Exercise directions: When the line with "You are a computer-use agent. This" appears below, start repeating lines exactly, and keep going through the line with "help with the"; add nothing outside that span.

Input data:
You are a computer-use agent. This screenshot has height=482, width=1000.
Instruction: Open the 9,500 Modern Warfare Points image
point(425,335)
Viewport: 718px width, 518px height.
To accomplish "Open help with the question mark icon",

...

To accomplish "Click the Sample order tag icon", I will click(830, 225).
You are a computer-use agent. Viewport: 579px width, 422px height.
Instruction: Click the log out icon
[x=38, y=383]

---

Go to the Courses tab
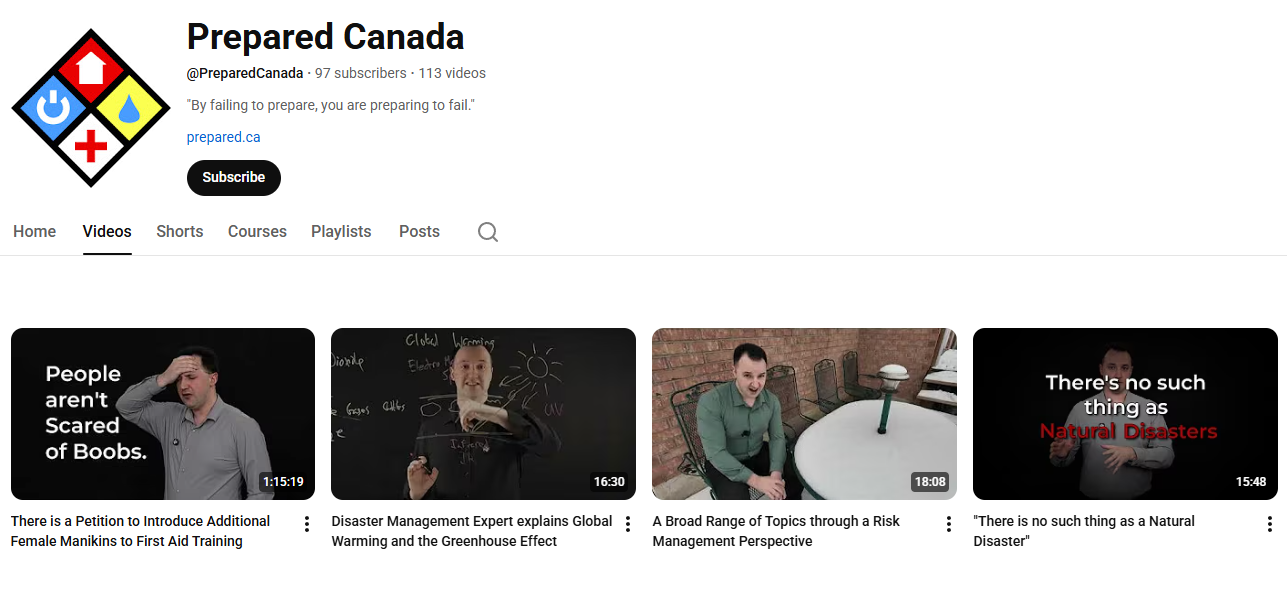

Answer:
You are a computer-use agent. This screenshot has height=482, width=1000.
Instruction: Open the 9,500 Modern Warfare Points image
point(425,335)
Viewport: 718px width, 518px height.
To accomplish "Open help with the question mark icon",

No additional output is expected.